Sim, hoje tive um sonho que me tirou do estado psíquico em que tenho vivido quase sempre – dissonância cognitiva. Uma pessoa experimenta dissonância cognitiva quando procura coerência entre aquilo que admite estar certo e a realidade onde se insere, tendo que desenvolver acções e ter comportamentos que não se encaixam no seu quadro cognitivo.
Nem todos os estados de dissonância cognitiva nos afetam de forma grave, mas alguns parecem tão extremos que podem levar à loucura ou mesmo ao suicídio. À loucura completa são levados por exemplo os terroristas que tentam fazer prevalecer pela violência aquilo que têm como certo por uma razão de crença ou de ideologia. Ao suicídio são levados aqueles fracos que desistem simplesmente de procurar a tal coerência salvadora entre o que pensam estar certo e a realidade que vivem ou são obrigados a viver.
Porém, tirando os casos extremos acima mencionados, todo aquele que vive em dissonância cognitiva, procura de alguma forma aliviar essa espécie de tensão, parecida com a tensão que se experimenta quando se ouve uma música e se espera pelo retorno ao tom ou acorde primordial. Só que, na dissonância cognitiva, a música continua sempre dissonante e somos levados a ter de aceitá-la tal como é, mas à custa de uma cedência que nos pode levar ou a um estado robótico ou catatónico (segundo haja atividade ou não). E nestes dois estados vive hoje muita gente, excepto aqueles que não construíram um certo edifício cognitivo e ético para os nortear na vida, levando-a ao sabor dos ventos.
Uma forma de aliviar a dissonância cognitiva é denunciando-a quando é imposta do exterior. Imposição que pode resultar das leis que nos governam e das acções dos governantes. Vejamos alguns exemplos inspirados na atual pandemia da Covid:
Não se percebe que, tendo esta pandemia posto a nu as graves deficiências do SNS, do Ensino, da Segurança Social e das empresas, se pense utilizar as verbas disponibilizadas pela UE para projetos megalómanos de pontes, aeroportos, hidrogénio, transição digital, TGV, etc.
Não se percebe a inexistência de uma separação dos hospitais em Covid e não-Covid, fazendo com que os doentes não-Covid prefiram morrer em casa de cancro, AVC e outras doenças para não correrem o risco de ser contagiados no hospital.
Não se percebe que, quando começou o ‘combate’ à pandemia, se tenha dado mais 800 milhões de euros ao Novo Banco, verba que daria para construir dois bons hospitais. E, tendo em conta o total de verbas que o Novo Banco vai precisar, quatro mil milhões, poder-se-ia construir dez bons hospitais novos.

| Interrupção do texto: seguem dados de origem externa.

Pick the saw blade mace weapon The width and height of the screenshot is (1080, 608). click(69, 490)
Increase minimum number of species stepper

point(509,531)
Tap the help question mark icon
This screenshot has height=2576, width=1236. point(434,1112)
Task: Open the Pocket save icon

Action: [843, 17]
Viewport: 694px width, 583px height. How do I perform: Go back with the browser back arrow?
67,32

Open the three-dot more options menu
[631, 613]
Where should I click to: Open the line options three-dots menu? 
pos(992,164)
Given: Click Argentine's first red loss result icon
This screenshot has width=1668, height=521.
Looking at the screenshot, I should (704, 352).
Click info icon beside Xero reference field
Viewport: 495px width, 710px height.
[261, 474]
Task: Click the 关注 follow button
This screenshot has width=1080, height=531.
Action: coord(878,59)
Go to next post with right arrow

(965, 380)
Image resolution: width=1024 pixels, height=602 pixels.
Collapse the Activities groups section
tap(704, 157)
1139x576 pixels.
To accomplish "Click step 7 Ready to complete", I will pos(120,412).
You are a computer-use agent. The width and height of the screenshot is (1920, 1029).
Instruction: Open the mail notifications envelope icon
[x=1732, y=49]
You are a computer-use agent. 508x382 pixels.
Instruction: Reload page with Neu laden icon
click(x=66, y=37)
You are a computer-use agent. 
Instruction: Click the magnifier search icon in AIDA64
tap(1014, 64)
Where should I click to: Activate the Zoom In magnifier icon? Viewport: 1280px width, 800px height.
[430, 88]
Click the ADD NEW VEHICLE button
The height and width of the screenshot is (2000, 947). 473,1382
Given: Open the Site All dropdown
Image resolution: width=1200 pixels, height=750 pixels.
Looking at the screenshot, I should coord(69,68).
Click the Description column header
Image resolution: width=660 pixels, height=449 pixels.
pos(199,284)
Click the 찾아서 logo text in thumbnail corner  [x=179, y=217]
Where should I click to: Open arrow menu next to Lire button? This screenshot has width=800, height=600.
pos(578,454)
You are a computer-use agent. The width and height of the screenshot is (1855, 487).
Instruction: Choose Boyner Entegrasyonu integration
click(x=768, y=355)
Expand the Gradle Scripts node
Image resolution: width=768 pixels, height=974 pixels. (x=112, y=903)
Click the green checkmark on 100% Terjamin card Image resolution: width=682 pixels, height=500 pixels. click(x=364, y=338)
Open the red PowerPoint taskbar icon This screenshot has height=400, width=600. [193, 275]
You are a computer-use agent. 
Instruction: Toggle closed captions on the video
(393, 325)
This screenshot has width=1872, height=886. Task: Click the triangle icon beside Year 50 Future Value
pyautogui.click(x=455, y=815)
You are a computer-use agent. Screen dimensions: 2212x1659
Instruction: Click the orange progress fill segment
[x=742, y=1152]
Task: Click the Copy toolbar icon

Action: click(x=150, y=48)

Não se percebe a ‘nacionalização’ por 1,2 mil milhões de euros da TAP, verba que daria para mais três bons hospitais. E já se fala em mais quatro mil milhões, ou seja mais dez hospitais novos.
Não se percebe que em caso de lay-off as empresas beneficiadas não possam despedir trabalhadores, mas o Novo Banco e a TAP, empresas que mais dinheiro recebem do Estado, possam!
Não se percebe que havendo tantos bons hotéis às moscas, não tenham eles sido já usados para alojamento adequado daqueles idosos condenados à morte em lares sem condições nenhumas.
Não se percebe que se insista em confinar toda a gente quando já se sabe quais as pessoas dos grupos de risco e não sejam estas, e só estas, a ficarem isoladas e bem cuidadas, deixando a sociedade funcionar mais normalmente.
Não se percebe que se queira reduzir as aglomerações de pessoas e se reduzam os horários de funcionamento em vez de os alargar mais.
Não se percebe que se autorizem congressos e eventos em espaços fechados com centenas de pessoas e não se permitam espectadores nos estádios de futebol ou em espectáculos ao ar livre.
Não se percebe um infindável número de ações e leis do Governo nesta pandemia.
Mas hoje tive um sonho que me iluminou e aliviou deste peso que carrego por causa da dissonância cognitiva. Sonhei que é tudo gente louca, não só agora mas desde sempre. É que, vendo bem, tudo o que se tem passado na nossa história recente é uma sucessão de atos de loucura, entrecortados por períodos de acalmia que acabam quando o poder é retomado pelos loucos varridos.
E não calculam o alívio que senti, ao poder assim, para mim próprio, justificar tudo o que está a acontecer e que eu não percebo e resolver a minha dissonância cognitiva.
Henrique Sousa
Isabel Deus Pecegueiro / Fevereiro 20, 2021
Excelente artigo, no qual me revejo. Só não sei se robotizada ou catatónica. Ainda bem que aponta uma saída, se bem que, para mim, insuficiente.